The Bank of Russia sets the official rates of the U.S. dollar, euro and yuan against the ruble based on the Moscow Exchange data on the weighted average rates of these currencies to the ruble on transactions concluded from 10:00 to 15:30 Moscow time.
The official rates of other foreign currencies against the rouble are set on the basis of data on the official exchange rate of the US dollar against the rouble and quotations of these currencies against the US dollar posted on the official websites of central banks.
In the absence of data from the Moscow Exchange, the official rates of the US dollar, euro and yuan against the rouble are set based on the data of bank reports on the weighted average rates of these currencies against the rouble on transactions concluded during the current day before 15:30 Moscow time.
If there is no data from Moscow Exchange and bank reports, the official rates of the US dollar, euro and yuan against the rouble are set on the basis of data from digital platforms of OTC trading on the weighted average rates of these currencies against the rouble for transactions concluded during the current day before 15:30 Moscow time.
If it is impossible to calculate official rates on the basis of the above sources, the rates are set equal to the values of the previous day.
And this is what happens, where at Forex I had an entry, at CME the price did not reach 1-2p and I was not taken away.

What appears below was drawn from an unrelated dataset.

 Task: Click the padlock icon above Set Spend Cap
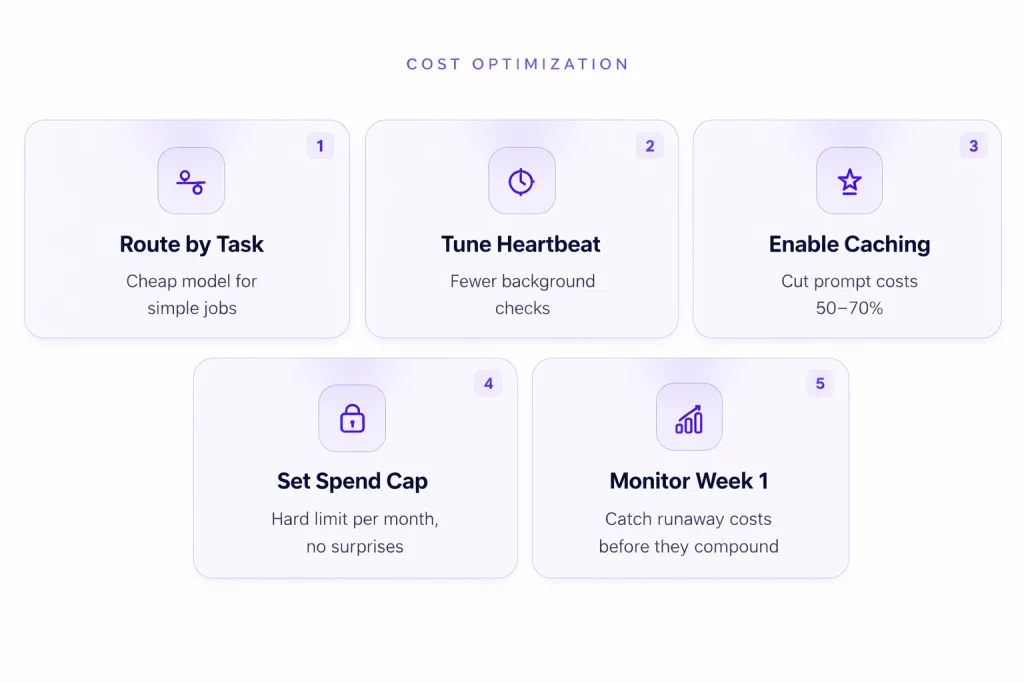click(352, 418)
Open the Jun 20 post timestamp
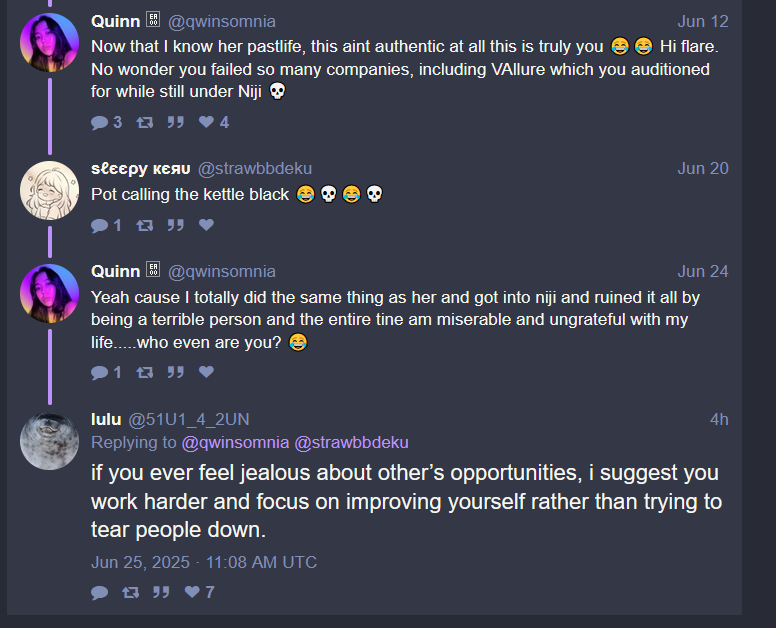 click(x=703, y=168)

like here for example - although you can see that the price on forex not only reached but also went lower, on CME the order did not reach 1p.

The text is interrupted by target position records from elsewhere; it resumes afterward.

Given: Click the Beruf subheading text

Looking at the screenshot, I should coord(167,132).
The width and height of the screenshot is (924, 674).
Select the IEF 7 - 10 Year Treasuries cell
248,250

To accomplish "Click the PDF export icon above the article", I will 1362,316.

the same was here, the price on CME also did not reach 1p to my entry.
CME has a futures contract, which includes the discount rate, hence the difference can be. And the same situation happens on Moex.
My question is different, is there a lag between DC forex and CME?
On the CME a futures contract that has a discount rate embedded in it, hence the difference can be.
Does the discount rate change every n-minutes?
My question is different, is there a lag between DC forex and CME?
Of course not, because of low liquidity futures sometimes lags behind forex, but this is an illusion.
Thank you! Very good advice, I've already figured out how to do it with little blood.
You're welcome. The idea is similar to the local signal service. But it will not be possible to use them directly, because the names of instruments are probably different. But you can write something of your own by analogy.